Scannell has the eyes of a veteran head coach. He and Jones were sitting while the players were warming up at practice a couple of months ago, and he noticed something he hadn’t seen in a while: Cohesion.
“I said, ‘Look at the kids out on the field,'” Scannell recounted. “They were all interacting, the younger kids, the older kids. Everybody was out running around. I said, ‘We haven’t seen this before.’
“It was in October. There was something about it. We were taking wide receivers, turning them into linemen. Running backs, making them linemen. Then all of a sudden we’re running the ball, doing everything we can. But the kids responded. That’s why it’s been a great group.”
Scannell has seen the game change in some areas. The five wide receiver sets were tough for the Spartans through the recent years to match up with. But he knows running the ball is the way to go to keep opposing offenses off the field.
He’ll throw a suggestion into the game plan here and there, and as he says, “That’s my limit. I’m off my couch, I’m here, get home for dinner. Watch film in the morning with coffee. This (being around the kids) is so enjoyable.”
After he retired, he was substitute teaching a couple of days a week, but not the last couple of years due to the pandemic. “Here we’re out on the field, outside, I’m much more comfortable here,” he said.
Has head coaching changed, as he watches Jones at work?
“I don’t know,” Scannell said. “It’s paperwork, outside pressures, it’s phone calls, it’s injuries, it’s everything. We have it split up a little bit more on this staff where we do our own little thing.

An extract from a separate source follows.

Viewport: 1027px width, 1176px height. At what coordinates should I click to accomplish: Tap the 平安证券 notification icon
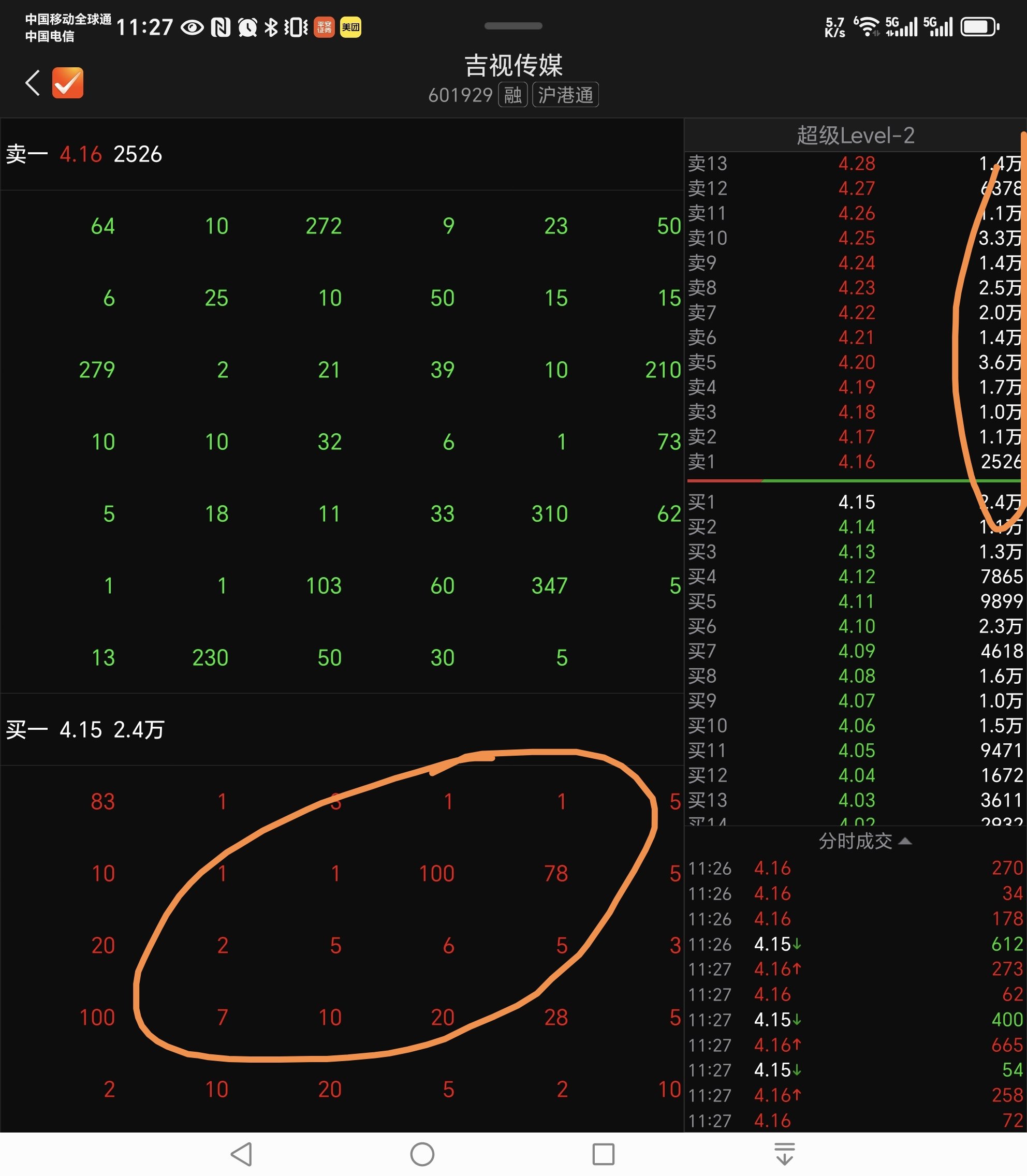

“I try to take some pressure off of Keith with schedules, I check up on grades all the time. I do what I need to do.”
As Jones said, Scannell has also impacted the program off the field in the character end Jones referred to. Seven or eight years ago players on the football team who were in Scannell’s health class started the Young Kasamas, a student volunteer organization, and they would go to local nursing homes and spend time doing activities with the elderly. “It was the best thing,” he said, “but when COVID hit we haven’t been able to get in there to revive it. The kids enjoy doing it, it’s a wakeup call.”
Scannell dots all the i’s and crosses all the t’s. And loves doing it.
“He does a great job, he really does a great job,” Jones said. “If he ever decides he doesn’t want to do it any more, I think I’d be done. I don’t think I’d want to do it without him.”